Charlie Bradley

Personal information
- Born: October 12, 1963 (age 62) Tampa, Florida, U.S.
- Listed height: 6 ft 6 in (1.98 m)
- Listed weight: 210 lb (95 kg)

Career information
- High school: Robinson (Tampa, Florida)
- College: South Florida (1981–1985)
- NBA draft: 1985: 3rd round, 51st overall pick
- Drafted by: Sacramento Kings
- Playing career: 1985–1994
- Position: Small forward

Career history
- 1985–1987: Granollers
- 1990–1991: Tulsa Fast Breakers
- 1991: Marinos

Career highlights
- LPB MVP (1991); Sun Belt co-Player of the Year (1983); 3× First-team All-Sun Belt (1983–1985); 3× AP Honorable mention All-American (1983–1985); No. 30 jersey retired by South Florida Bulls;
- Stats at Basketball Reference

= Charlie Bradley (basketball) =

American basketball player (born 1963)

Charles Maurice Bradley (born October 12, 1963) is an American former professional basketball player who played professionally in several countries, including Spain's Liga ACB. He was a standout college player for the University of South Florida (USF), where he was the 1983 Sun Belt Conference co-Player of the Year and left as the school's all-time leading scorer and is considered the best player in school history.

==College career==
Born and raised in Tampa, Florida, Bradley starred at Thomas Richard Robinson High School before choosing hometown South Florida over several higher-profile suitors, including Florida, his other finalist.
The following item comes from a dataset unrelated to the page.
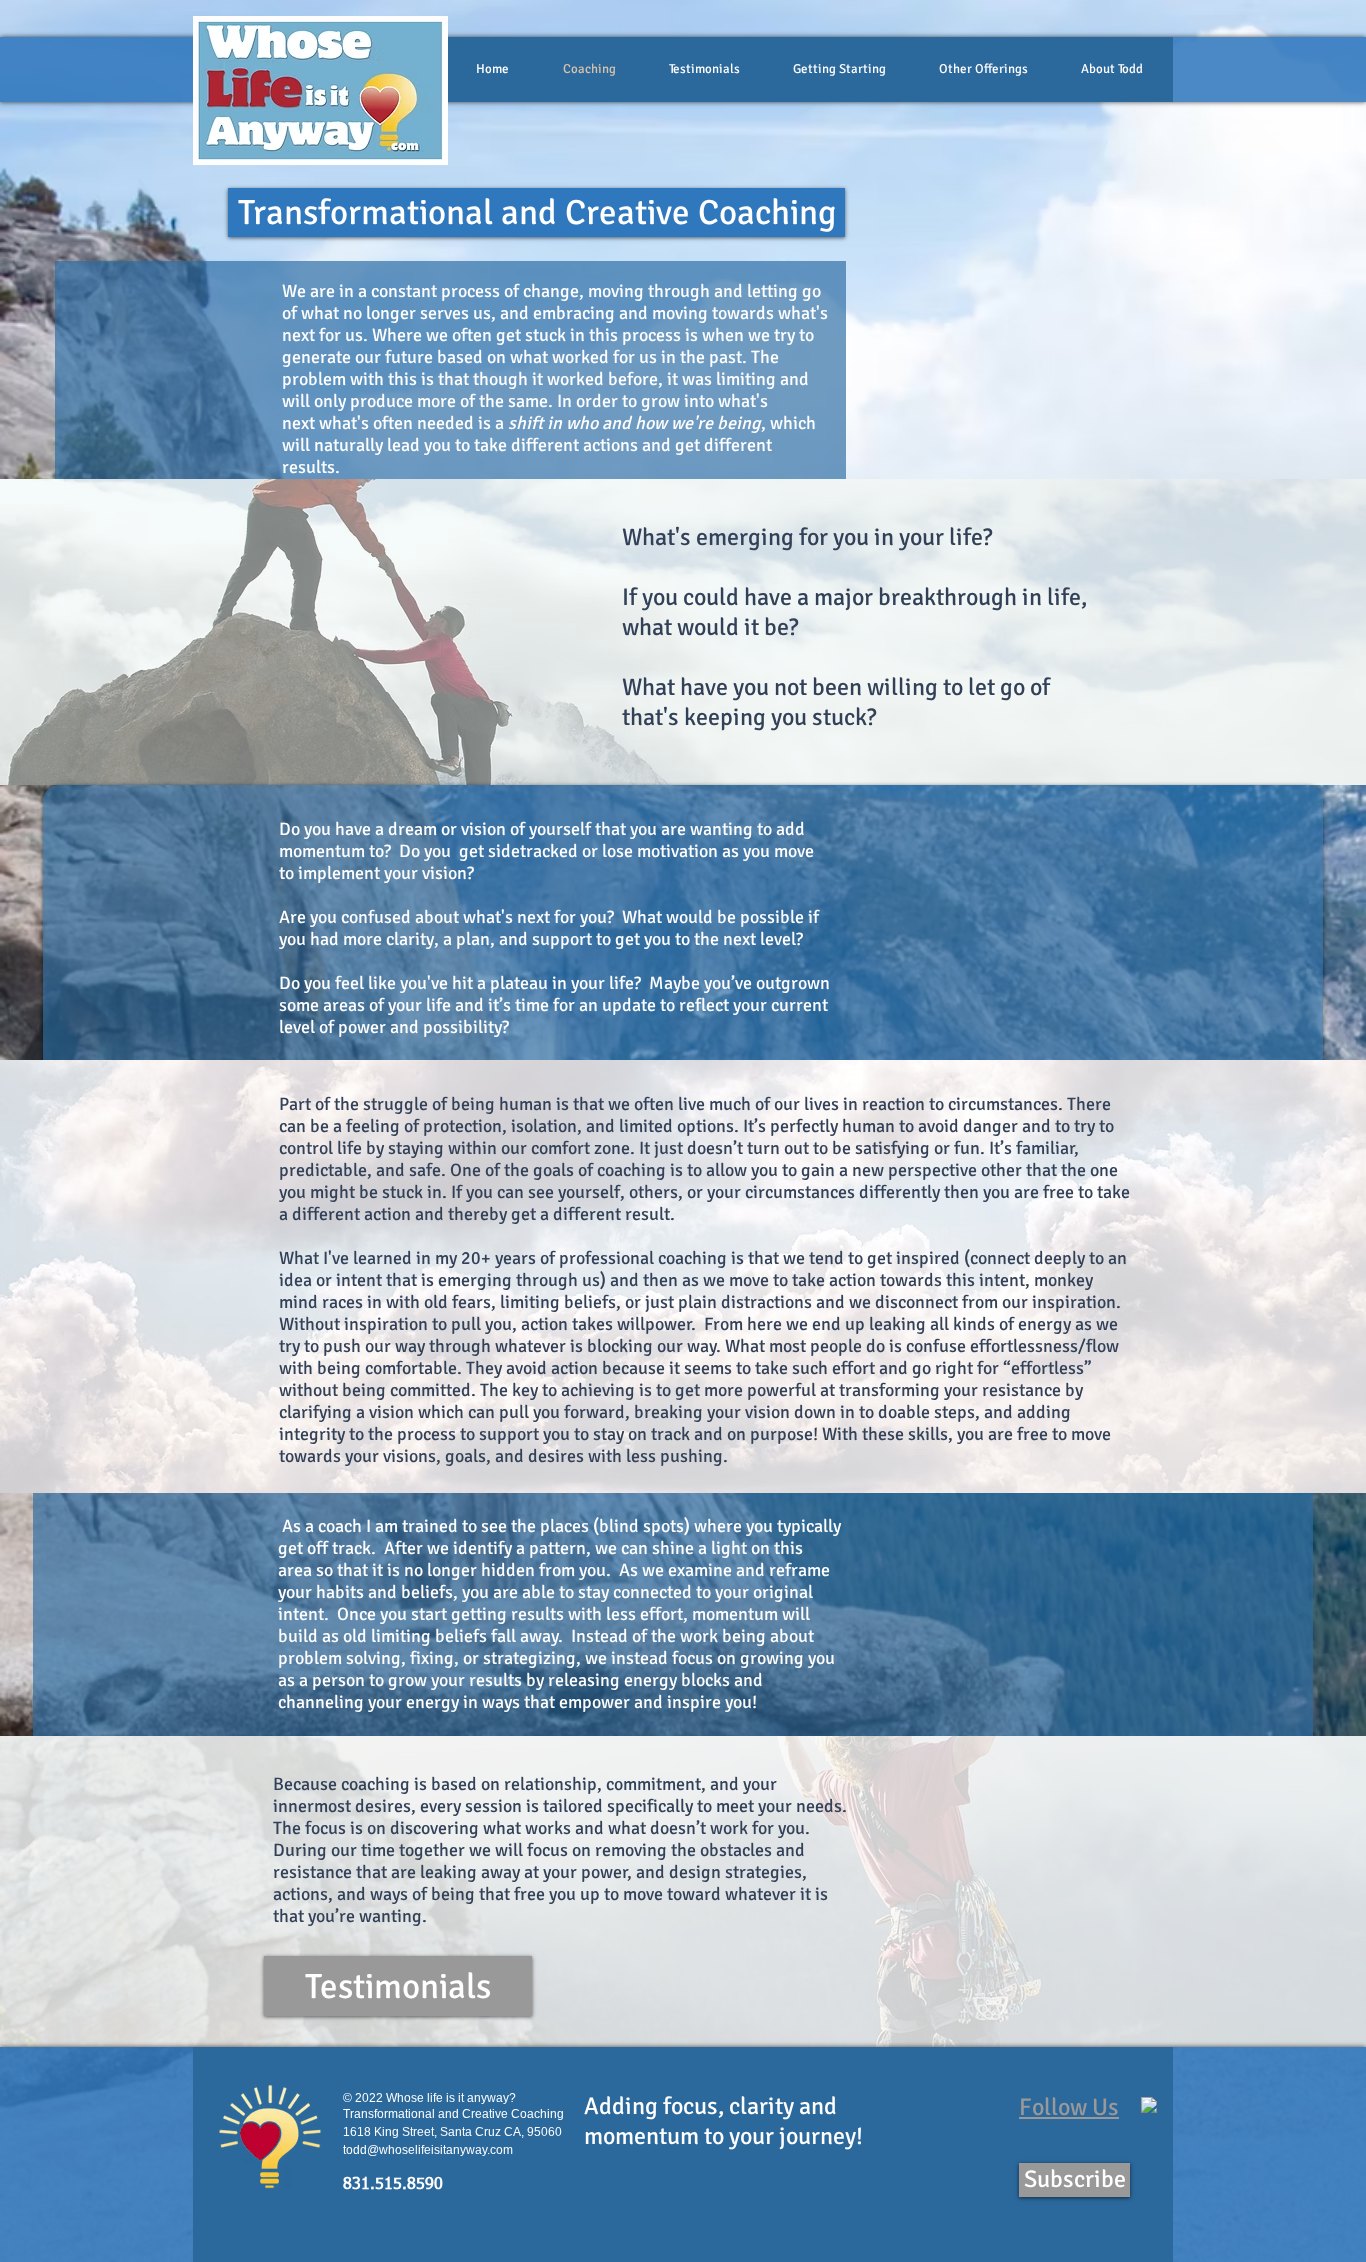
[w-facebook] (1149, 2105)
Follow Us (1069, 2107)
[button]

He joined the starting lineup midway through his freshman season, and as a sophomore became one of the top scorers in the country. Over the 1982–83 season, Bradley averaged 26.7 points per game to lead the Sun Belt Conference and rank fourth in the nation. He led the nation for 11 weeks his sophomore year. At the close of the year, he was named the Sun Belt co-Player of the Year (with Calvin Duncan of VCU) as well as an honorable mention All-American by the Associated Press (AP).

Bradley's scoring numbers dipped in his junior and senior seasons, though he still averaged 22.3 and 21.7 per game respectively. He was named first-team All-Sun Belt both years and repeated as an AP honorable mention All-American as a senior. Bradley left USF holding most of the school's scoring records, including the career points mark (2,319). He became the first player in USF history to have his jersey retired on February 14, 1987 and was an inaugural member of the USF Athletic Hall of Fame in 2009. He was named to the Sun Belt All-Decade team in 1986.

==Professional career==
Following the close of his college career, Bradley was selected by the Sacramento Kings in the third round (51st pick overall) of the 1985 NBA draft, but did not play in the National Basketball Association. He played internationally in Argentina, Spain and Venezuela before retiring from basketball in 1994. Bradley played the 1990–91 season for the Tulsa Fast Breakers of the Continental Basketball Association (CBA), averaging 9.6 points and 3.9 rebounds over 40 games.